Maybe you started a new goal and it’s working out so well, that you’re already thinking about something more, something bigger, something better…
Whatever is the focus of your stress, you may be beginning to have thoughts about your ability or the uncertainty of what’s to come.
Stress is a natural and necessary part of our lives.
While positive stress can be helpful to motivate us in positive ways to grow and achieve, negative stress can have the opposite impact.
Stress is a natural response of worry or tension that is usually caused by what we perceive to be a difficult situation. Everyone experiences stress in their lives regardless of age, gender, or cultural background; it can be experienced in both positive and negative ways.
So what are the differences of stress and how do we identify it?
Positive stress:
· Usually occurs during excitement
· No threat or fear present
· Short-term
· Motivates you
· Enhances performance
· Can be inspiring
Negative stress:
· Energy depleting
· Decreases performance
· Can lead to anxiety
· Causes confusion
· Inability to concentrate
· Long-term dysfunction
Learning to manage stress can be difficult without practice and a plan. It maybe helpful to focus on being intentional and exercising 3 ways to reduce stress. Having a consistent focus on understanding stress, identifying it when it happens, and learning how to navigate through it- are just a few things to consider.
According to the National Alliance in Mental Illness (NAMI), there are times that we are most vulnerable to stress:
· Not getting enough sleep
· Not having a strong support network
· Major life changes such as having a baby, starting a new job, moving, getting married, or a death of a loved one
· Poor physical health
· Not eating well
Having a personalized stress management approach will help towards experiencing a better quality of life.
So, what are the 3 ways we can intentionally explore to reduce stress in 2024?
1. Gratitude- often we become focused on what we haven’t achieved or what we don’t have and forget to recognize how blessed we are. Gratitude is the readiness to acknowledge appreciation for what you do have or where you are in this stage of your life. Practicing the state of gratitude can lead to a positive mood change, the motivation to engage in kindness, and the confidence to embrace your ability to manage stress in the face of challenges.

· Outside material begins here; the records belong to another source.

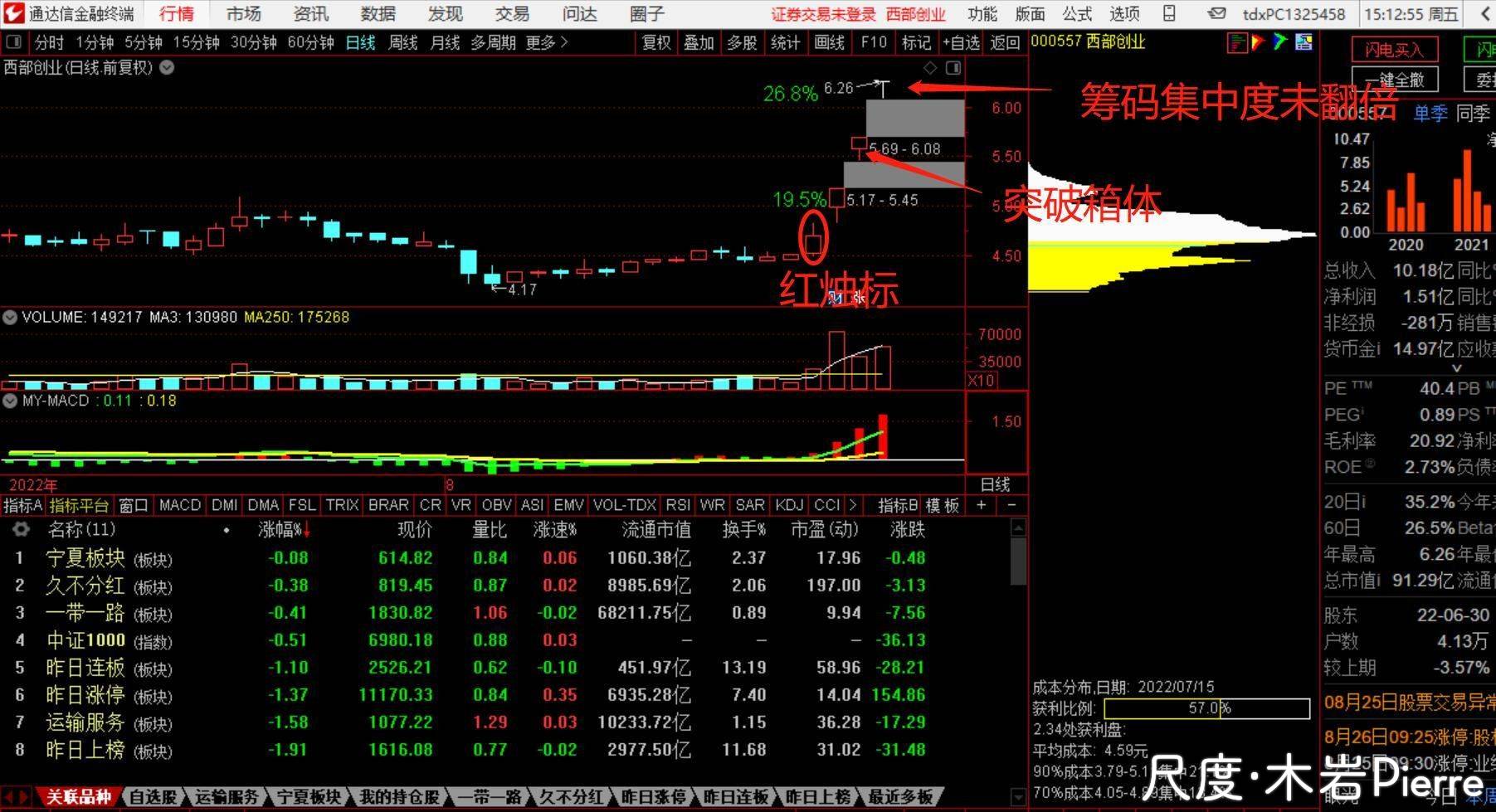Click the red-yellow arrow icon beside stock name
Image resolution: width=1496 pixels, height=812 pixels.
[1259, 42]
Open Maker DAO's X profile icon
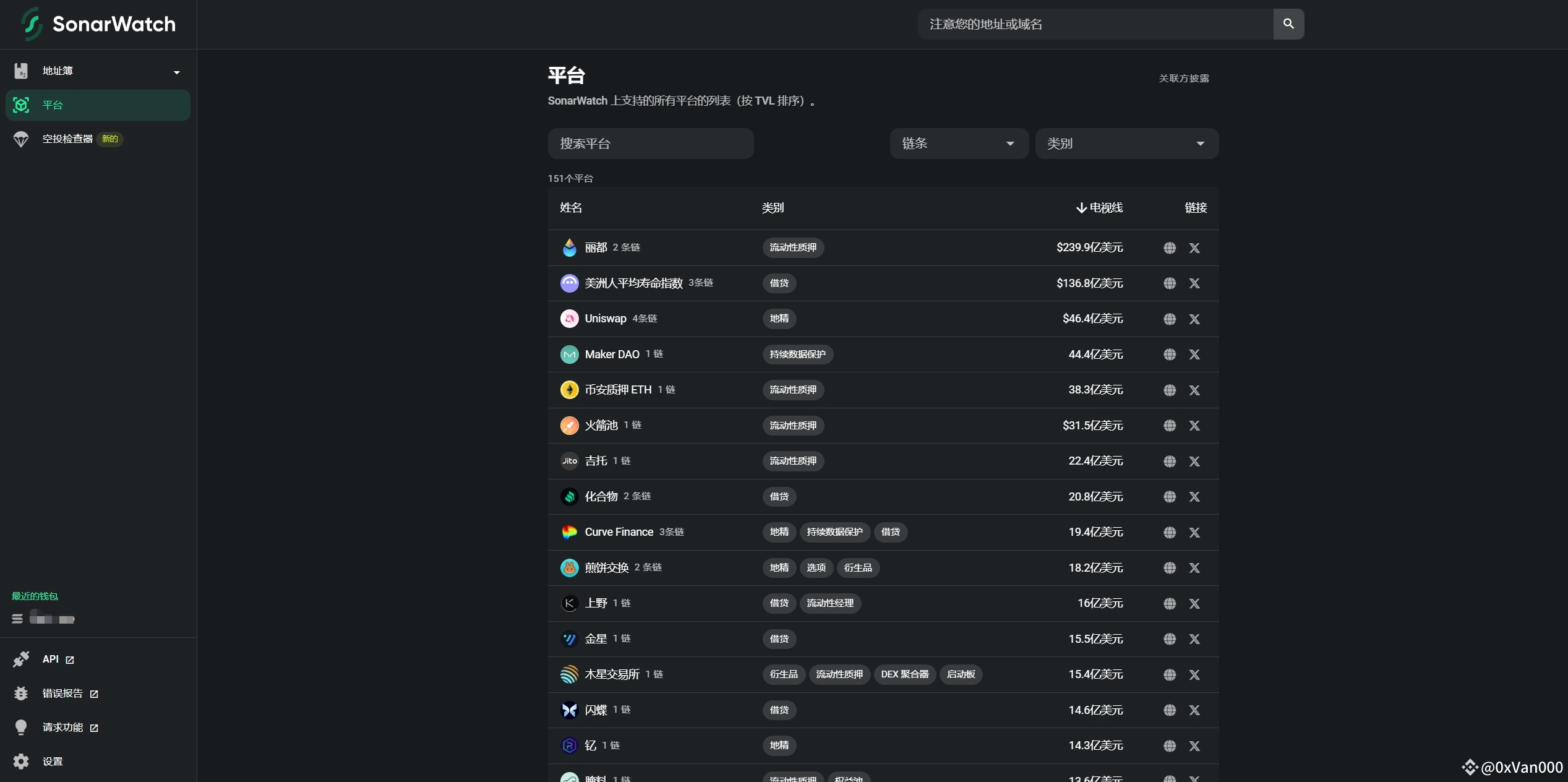Image resolution: width=1568 pixels, height=782 pixels. (1194, 354)
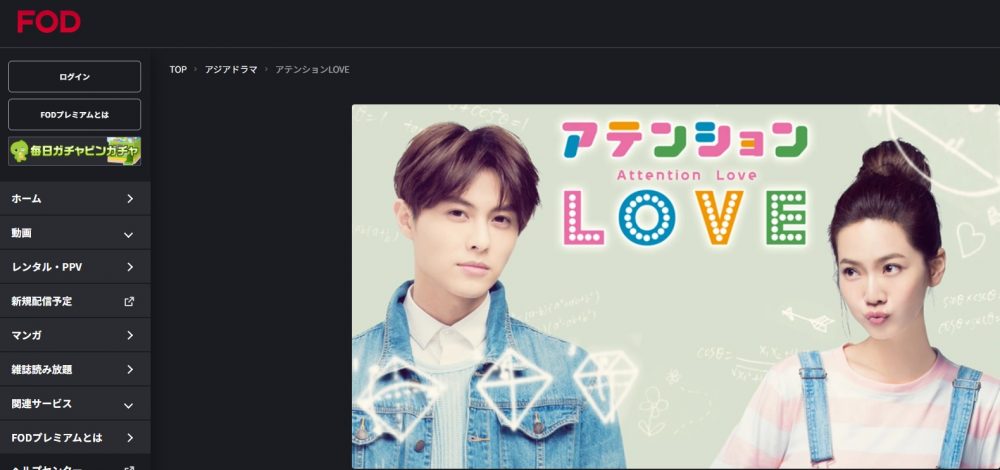
Task: Open the 毎日ガチャピンガチャ banner
Action: click(x=75, y=151)
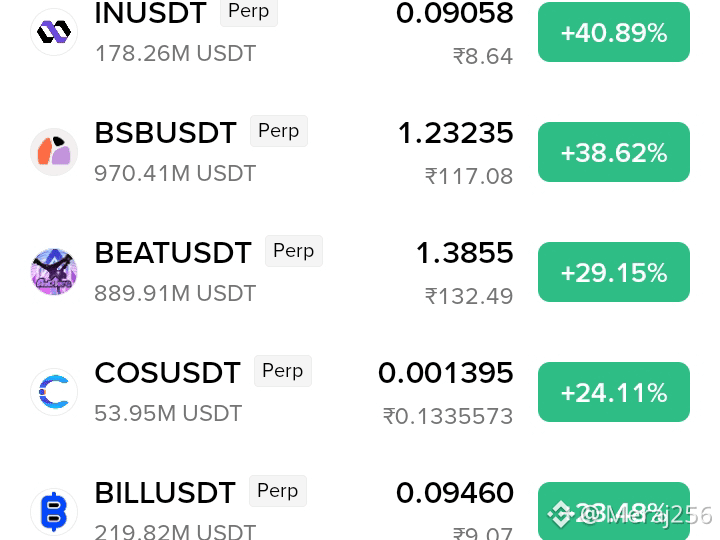
Task: Tap the Binance watermark logo icon
Action: (x=560, y=514)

2. Celebration- can promote positive engagement and has a multitude of prosocial benefits. No matter how you choose to celebrate, the very act of acknowledging that milestone can bring on a sense of relief. Sharing in celebration can have you experience community and connection. Celebration can reduce the morbid thoughts that lead towards isolation and increase motivating thoughts towards moving forward.
3. Movement- when we experience stress it can lead to physical symptoms of distress such as headaches, difficulty sleeping, stomach discomfort, change in appetite, and irritability; a way to combat those physical symptoms can be to increase your movement. Movement in the form of exercise , increases the production of good neurotransmitters in the brain, known as endorphins. The increase in endorphins can lead to relaxation, lower symptoms of anxiety, or even mild depressive symptoms. Movement can lead to feelings of empowerment over your life and body.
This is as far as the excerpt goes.